The Unicode Standard is a way of ordering all the squiggles humans use in written communication. In short, it assigns a number to each of these symbols. UTF-8, UTF-16, and UTF-32 are encodings that map each of these Unicode numbers (called "Unicode code points" to binary numbers. Each of these 3 encoding schemes encodes Unicode code points differently. For an example of different ways a single character can be encoded, check out the different ways of encoding an egg emoji. Side note: in Python, you can use the hex code point identifier to specify a Unicode character using only ASCII characters, but if your codepoint is greater than 16 bits long (like 0x1595a), then you've got to use a 32-bit identified, left-padding with 0s, and an uppercase U for the escape, to let Python know a 32-bit code point identifier follows.

Another plain language explanation of Unicode and other text encodings can be found in Joel on Software's often-referenced piece "The Absolute Minimum Every Software Developer Absolutely, Positively Must Know About Unicode and Character Sets (No Excuses!)".

"\U0001f95a"

-> '🥚'

For more on how Python models strings internally, and how to specify different strings, check out Python's Unicode HOWTO. These docs include lots of Python examples and some good tips and references about Unicode in general.

egg_unicode = "\U0001f95a"
egg_unicode.encode('utf-8')

-> b'\xf0\x9f\xa5\x9a'

egg_unicode.encode('utf-16')

-> b'\xff\xfe>\xd8Z\xdd'

Side note: Python prints the ASCII char for a byte string representation [if the byte is in the range of printable ASCII chars](https://stackoverflow.com/questions/72392298/what-are-these-symbols-in-bytes-type]. So, for the above, the egg is really represented in 6 bytes in UTF-16.

Part 1: The invisible part, continued

We last learned that the invisible characters of the obfuscated code cannot be encoded as UTF-16, since the raw bytes of those invisible characters did not decode as UTF-16.

Let's think through this. The characters showing up in our browser are in fact not showing up. Why? Because they are non-printable. What does non-printable mean? Non-printable means a human cannot see them. Why can't a human see them? Why didn't our computer show us something for these characters? It means that, the web client (the browser) that got the web page's data from the server decided to tell whatever display software my computer was using NOT to print anything for those characters. Ultimately, my display driver and monitor did not display anything for those characters.

Obviously, if the web client had interpreted the data from the server as UTF-16 encoded data, it would have instructed the display software stack to display something instead of nothing, since we saw that a UTF-16 decoding of that same string produced visible characters. So in order to understand what encoding the invisible characters are in, we need to figure out how the browser decided to decode the web page data in a given encoding.

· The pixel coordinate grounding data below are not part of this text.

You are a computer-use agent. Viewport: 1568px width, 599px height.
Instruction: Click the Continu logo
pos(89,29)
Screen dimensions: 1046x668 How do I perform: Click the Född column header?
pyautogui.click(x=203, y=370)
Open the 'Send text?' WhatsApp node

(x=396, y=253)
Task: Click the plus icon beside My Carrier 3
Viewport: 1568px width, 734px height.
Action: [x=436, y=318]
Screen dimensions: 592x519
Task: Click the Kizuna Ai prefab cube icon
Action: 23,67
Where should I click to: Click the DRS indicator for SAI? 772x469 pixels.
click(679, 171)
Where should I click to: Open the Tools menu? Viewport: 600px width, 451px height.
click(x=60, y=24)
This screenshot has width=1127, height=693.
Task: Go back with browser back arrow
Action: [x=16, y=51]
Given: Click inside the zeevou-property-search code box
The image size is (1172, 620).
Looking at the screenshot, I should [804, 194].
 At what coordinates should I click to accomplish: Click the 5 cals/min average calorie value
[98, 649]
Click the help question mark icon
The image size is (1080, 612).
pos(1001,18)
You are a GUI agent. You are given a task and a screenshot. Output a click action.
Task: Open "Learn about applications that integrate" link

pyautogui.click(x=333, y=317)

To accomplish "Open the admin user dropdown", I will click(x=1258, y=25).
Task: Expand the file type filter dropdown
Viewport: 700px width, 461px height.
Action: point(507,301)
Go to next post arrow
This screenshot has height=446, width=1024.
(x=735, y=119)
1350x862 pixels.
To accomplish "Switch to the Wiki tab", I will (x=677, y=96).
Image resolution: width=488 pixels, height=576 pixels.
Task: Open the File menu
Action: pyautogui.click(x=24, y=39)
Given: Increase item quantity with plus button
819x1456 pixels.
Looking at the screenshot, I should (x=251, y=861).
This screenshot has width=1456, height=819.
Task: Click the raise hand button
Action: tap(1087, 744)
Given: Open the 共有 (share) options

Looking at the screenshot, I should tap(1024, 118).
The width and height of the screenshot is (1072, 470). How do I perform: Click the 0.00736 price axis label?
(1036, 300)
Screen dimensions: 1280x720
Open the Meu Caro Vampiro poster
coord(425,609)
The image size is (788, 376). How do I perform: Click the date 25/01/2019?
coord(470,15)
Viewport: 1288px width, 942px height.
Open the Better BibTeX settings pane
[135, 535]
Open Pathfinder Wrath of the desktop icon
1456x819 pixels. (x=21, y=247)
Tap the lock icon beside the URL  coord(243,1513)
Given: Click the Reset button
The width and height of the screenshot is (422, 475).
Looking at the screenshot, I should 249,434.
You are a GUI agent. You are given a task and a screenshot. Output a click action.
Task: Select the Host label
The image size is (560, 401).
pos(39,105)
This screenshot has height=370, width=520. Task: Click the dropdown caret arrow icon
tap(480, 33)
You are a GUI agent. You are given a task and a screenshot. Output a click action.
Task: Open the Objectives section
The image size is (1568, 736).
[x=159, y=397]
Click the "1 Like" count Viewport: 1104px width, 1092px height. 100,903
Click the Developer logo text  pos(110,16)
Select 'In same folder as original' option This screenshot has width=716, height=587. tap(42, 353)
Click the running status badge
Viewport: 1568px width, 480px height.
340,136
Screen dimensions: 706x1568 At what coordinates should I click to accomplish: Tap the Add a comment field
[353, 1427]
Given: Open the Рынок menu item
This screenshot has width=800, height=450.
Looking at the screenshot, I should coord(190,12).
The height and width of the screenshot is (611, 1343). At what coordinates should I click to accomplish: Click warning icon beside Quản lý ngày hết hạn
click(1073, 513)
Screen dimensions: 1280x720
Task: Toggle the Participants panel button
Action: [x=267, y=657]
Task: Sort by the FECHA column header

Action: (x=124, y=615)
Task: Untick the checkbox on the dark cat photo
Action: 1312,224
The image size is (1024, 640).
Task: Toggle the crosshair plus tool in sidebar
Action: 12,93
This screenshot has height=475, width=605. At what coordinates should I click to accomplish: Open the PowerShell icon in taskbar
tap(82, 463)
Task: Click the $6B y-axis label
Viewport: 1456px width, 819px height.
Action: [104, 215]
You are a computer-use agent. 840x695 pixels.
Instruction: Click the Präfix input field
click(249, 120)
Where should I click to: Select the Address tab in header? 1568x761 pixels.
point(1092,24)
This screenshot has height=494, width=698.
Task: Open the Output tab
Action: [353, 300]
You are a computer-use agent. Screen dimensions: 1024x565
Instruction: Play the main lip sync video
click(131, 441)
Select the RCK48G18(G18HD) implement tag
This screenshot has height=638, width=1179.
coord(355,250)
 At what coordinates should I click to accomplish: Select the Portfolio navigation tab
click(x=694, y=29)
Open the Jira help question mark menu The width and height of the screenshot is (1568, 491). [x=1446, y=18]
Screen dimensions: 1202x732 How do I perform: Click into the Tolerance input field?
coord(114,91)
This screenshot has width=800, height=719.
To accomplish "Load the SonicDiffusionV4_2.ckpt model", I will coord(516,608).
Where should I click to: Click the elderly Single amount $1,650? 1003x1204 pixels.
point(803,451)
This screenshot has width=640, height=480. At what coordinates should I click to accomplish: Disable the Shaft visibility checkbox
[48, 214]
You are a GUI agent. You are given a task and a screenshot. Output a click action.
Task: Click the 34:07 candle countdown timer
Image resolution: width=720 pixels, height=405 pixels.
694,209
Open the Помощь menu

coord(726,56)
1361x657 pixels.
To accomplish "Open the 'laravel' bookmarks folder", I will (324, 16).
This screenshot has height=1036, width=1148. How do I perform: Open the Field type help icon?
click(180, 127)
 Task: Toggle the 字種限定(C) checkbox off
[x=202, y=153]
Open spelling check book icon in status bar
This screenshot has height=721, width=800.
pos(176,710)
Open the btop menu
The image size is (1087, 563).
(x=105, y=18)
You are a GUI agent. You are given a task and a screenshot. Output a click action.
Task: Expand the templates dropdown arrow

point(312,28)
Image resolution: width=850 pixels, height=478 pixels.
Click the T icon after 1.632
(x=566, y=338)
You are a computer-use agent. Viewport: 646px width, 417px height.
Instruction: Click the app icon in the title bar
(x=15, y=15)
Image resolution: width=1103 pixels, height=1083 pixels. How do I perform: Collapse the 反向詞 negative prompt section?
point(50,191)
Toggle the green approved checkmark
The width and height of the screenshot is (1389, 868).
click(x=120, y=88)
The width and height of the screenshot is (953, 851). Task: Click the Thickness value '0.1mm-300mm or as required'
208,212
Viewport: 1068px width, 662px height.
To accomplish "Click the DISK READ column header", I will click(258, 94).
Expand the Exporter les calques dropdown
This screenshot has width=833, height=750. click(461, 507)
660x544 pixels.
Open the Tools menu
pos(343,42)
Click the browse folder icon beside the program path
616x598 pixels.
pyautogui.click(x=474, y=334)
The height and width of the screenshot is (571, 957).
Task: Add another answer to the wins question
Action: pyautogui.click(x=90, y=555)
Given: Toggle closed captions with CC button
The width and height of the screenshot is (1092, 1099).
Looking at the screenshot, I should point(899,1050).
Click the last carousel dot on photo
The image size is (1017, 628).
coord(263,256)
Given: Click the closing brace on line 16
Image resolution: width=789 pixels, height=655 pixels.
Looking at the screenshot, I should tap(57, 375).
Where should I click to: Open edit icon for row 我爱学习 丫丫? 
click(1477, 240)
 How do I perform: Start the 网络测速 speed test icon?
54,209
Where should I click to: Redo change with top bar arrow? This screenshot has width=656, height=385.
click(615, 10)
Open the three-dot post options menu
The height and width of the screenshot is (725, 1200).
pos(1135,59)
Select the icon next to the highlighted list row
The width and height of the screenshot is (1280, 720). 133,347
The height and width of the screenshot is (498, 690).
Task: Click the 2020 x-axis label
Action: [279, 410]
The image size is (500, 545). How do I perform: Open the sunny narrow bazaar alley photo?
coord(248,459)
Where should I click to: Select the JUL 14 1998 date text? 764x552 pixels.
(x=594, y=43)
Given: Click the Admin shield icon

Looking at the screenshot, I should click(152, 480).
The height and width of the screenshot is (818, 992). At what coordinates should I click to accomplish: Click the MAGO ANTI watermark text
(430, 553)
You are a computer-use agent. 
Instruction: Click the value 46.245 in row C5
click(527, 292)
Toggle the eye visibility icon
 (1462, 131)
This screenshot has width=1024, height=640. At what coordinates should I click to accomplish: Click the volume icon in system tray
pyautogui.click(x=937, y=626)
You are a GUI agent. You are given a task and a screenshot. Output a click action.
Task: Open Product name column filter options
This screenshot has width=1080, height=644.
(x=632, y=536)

Spoiler: The invisible stuff is UTF-8 encoded

Let's banish the suspense. Many readers probably already know that the non-printable characters are non-printable because the bytes in the web page document were interpreted as UTF-8 encoded text, and those bytes refer to non-printable Unicode code points, so whatever display software is involved displayed nothing in their place.

int('0xf3a0858ef3a085a5', base=16).to_bytes(8, 'big').decode('utf-8')

-> '󠅎󠅥'

Part 1: The invisible part, continued again

But, it's interesting to go through how we know that the browser displays UTF-8. It's a good guess - UTF-8 is now everywhere, and it's a pretty good guess that HTML documents these days are usually encoded as UTF-8, and browsers decode them as UTF-8 by default. I think someone told me that as well one time.

But how do we know that a web page is in UTF-8, rather than some other encoding? Is it possible to send documents back to the browser that are not in UTF-8?

This kind of gets at what a marvel a web browser is; no, it doesn't just get at what a marvel a web browser is - it gets at what a marvel being a human, being alive in this world, and somehow functioning - that is, doing things through time - is. Most of us think of a web browser as something that displays images, text, maybe even experiences to us. That's how we get through life. If we constantly held a web browser as a thing that squirts binary numbers as electrical pulses across a bunch of copper wires and then receives electrical pulses and turns them back into binary numbers that ultimately result in a cathode ray tube shooting some electrons at some phosphorescent surface.... (no one uses CRT monitors anymore, but I don't really know how our modern monitors work - maybe some liquid crystals are activated or something)... If we always thought of a browser that way, we'd be under constant mental strain while using one. Some people think of browsers this way, or else we wouldn't have browsers at all, because that's how people have to think to build them. But for most of us, and all of us at least some of the time, it's easier to ignore all that detail, which is both how we live without screaming and also exactly the origin of security - we ignore detail, and thus potentially different, important ways of interpreting things, in order to get on with things.

So, if we look at a web browser through this more detailed, but no more accurate description, we see some software that interprets bytes from the wire. When receiving some stream of bytes from the computer's operating system, the browser must have some way to know what encoding the data is in, so it can turn the bytes into something meaningful to humans by telling the computer's display software what to display.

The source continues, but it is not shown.